[Text block]

Instead of performing for a live audience, the cast and crew will be uploading the play to YouTube in parts, allowing for the safety of the cast, the crew and the audience. This year’s play, The Government Inspector, will be released in six webisodes along with a trailer, beginning in November. 

Walter Wolfe, managing artistic director of the Hannon Theatre Company and performing arts teacher, said,  “It’s a completely different experience. I am not trained as a movie director or in a median like this, so it’s also a whole new learning experience. It’s exciting and frustrating at the same time.” 

The Hannon Theatre Company will have to figure out how to give its best performance for the audience, as it has always done in normal times. The actors and set designers will have to adapt to the virtual environment, overcoming brand new obstacles. 

Wolfe adds, “It’s a lot more work in a different way. I have to do research on how to do all the online editing. We will all have to learn new things in order to succeed.” 

The Hannon Theatre Company will also have to fight off the normal struggles that many Loyola students have been experiencing in the virtual school environment pertaining to internet connectivity and general tech issues that sabotage rehearsals and ability to practice. 

Senior Benjamin Staudt stated that, “Technology has been a little bit of a challenge because different people in the cast have varying wifi speeds, so the people with poor internet connection at times experience lag during rehearsals.”

Wolfe noted, “It’s been an interesting experience and it’s going well, but my indicators of a good rehearsal have had to change. I think things are on the right track, but I have no real evidence. Sometimes cast members will have internet problems or other issues like that.” 

In terms of any other options for the fall play, YouTube releases appears to be the Hannon Theatre Company’s best bet for the time being, with not many other options available.

[/Text block]
[Data extract]

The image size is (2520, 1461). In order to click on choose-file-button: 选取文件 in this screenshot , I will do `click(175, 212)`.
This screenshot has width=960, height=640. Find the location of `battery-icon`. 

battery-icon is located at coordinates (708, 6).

[/Data extract]
[Data extract]

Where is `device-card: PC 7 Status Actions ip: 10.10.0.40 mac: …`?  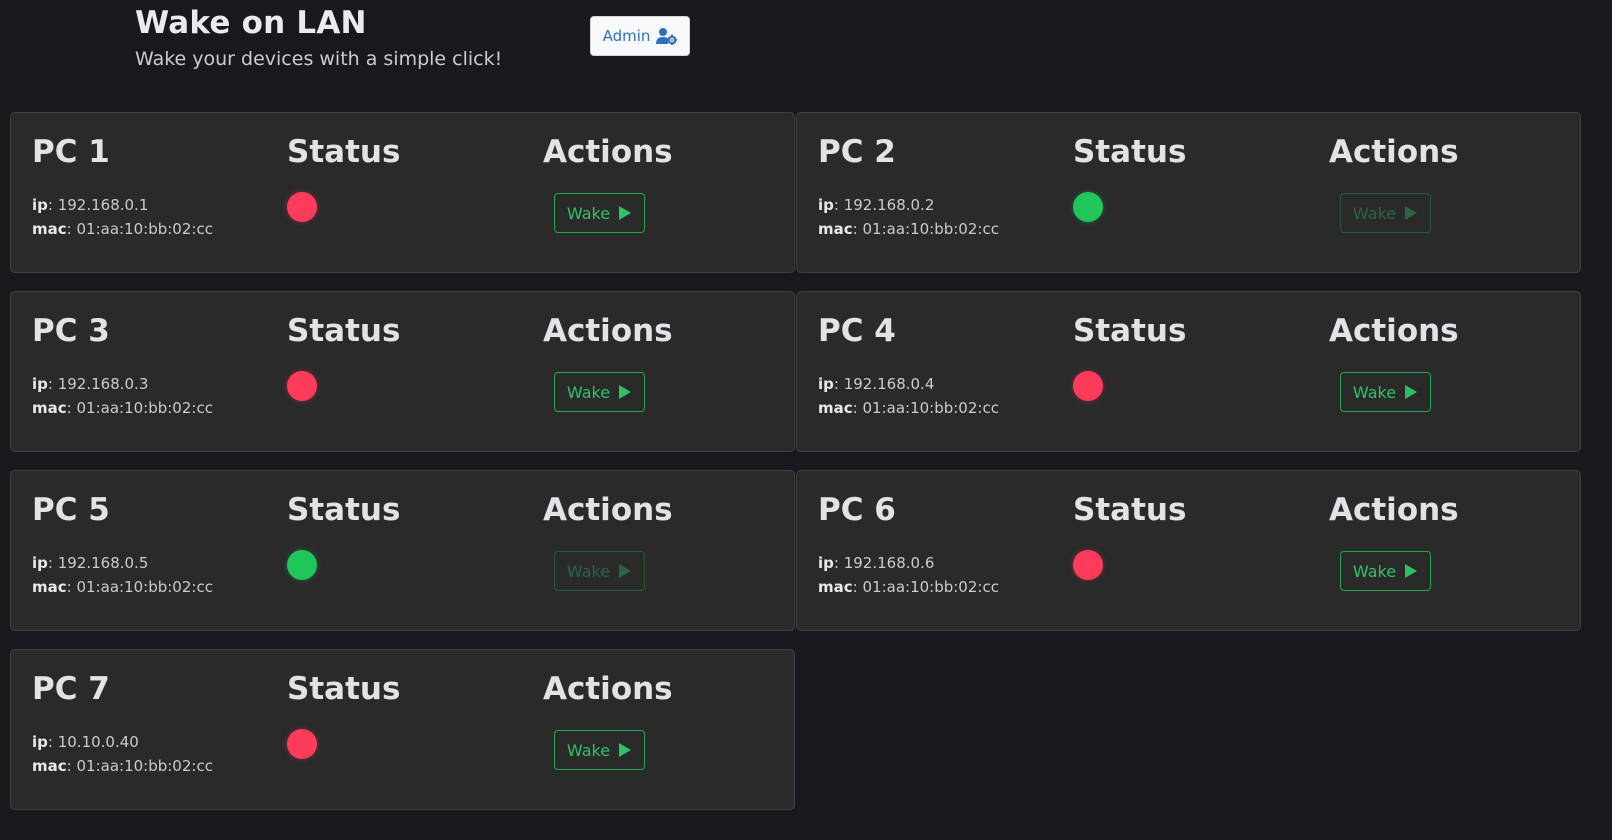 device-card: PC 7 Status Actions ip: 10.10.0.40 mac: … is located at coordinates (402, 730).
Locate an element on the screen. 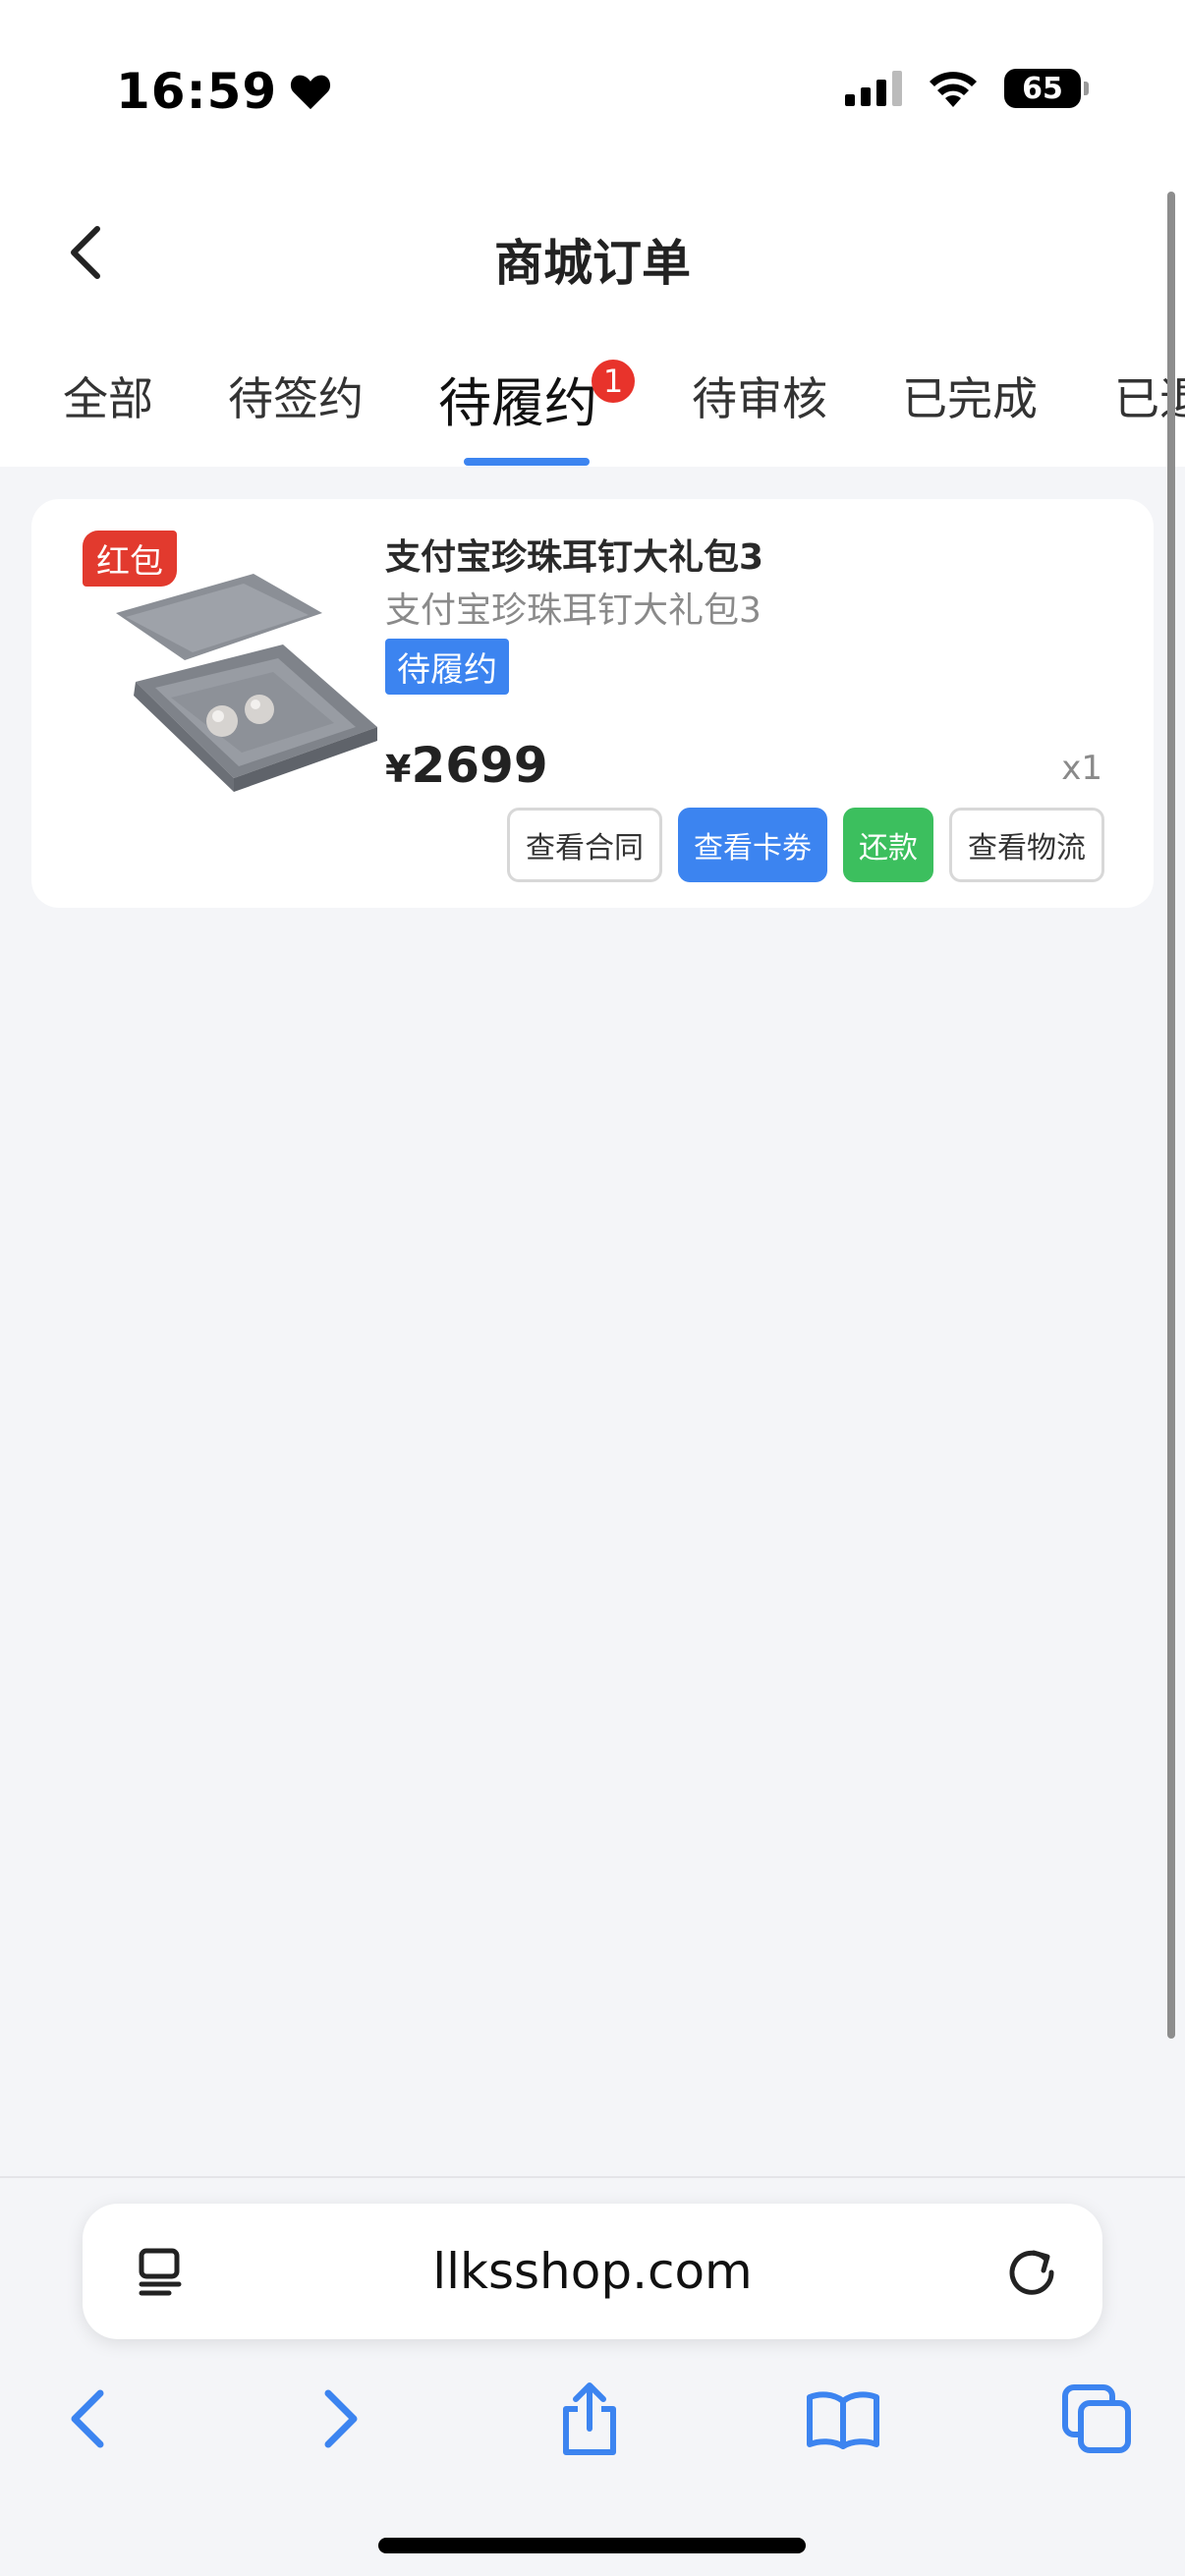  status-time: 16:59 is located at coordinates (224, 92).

[/Data extract]

→ **List of tasks**:
A. In the article about the Hannon Theatre Company, reproduce the stretch from "Senior Benjamin Staudt" through "other options available.".
B. Transcribe the stretch of the records from the line containing "The image size" through the line containing "battery-icon is located", both included.

→ **Answers for the tasks**:
A.
Senior Benjamin Staudt stated that, “Technology has been a little bit of a challenge because different people in the cast have varying wifi speeds, so the people with poor internet connection at times experience lag during rehearsals.”

Wolfe noted, “It’s been an interesting experience and it’s going well, but my indicators of a good rehearsal have had to change. I think things are on the right track, but I have no real evidence. Sometimes cast members will have internet problems or other issues like that.” 

In terms of any other options for the fall play, YouTube releases appears to be the Hannon Theatre Company’s best bet for the time being, with not many other options available.

B.
The image size is (2520, 1461). In order to click on choose-file-button: 选取文件 in this screenshot , I will do `click(175, 212)`.
This screenshot has width=960, height=640. Find the location of `battery-icon`. 

battery-icon is located at coordinates (708, 6).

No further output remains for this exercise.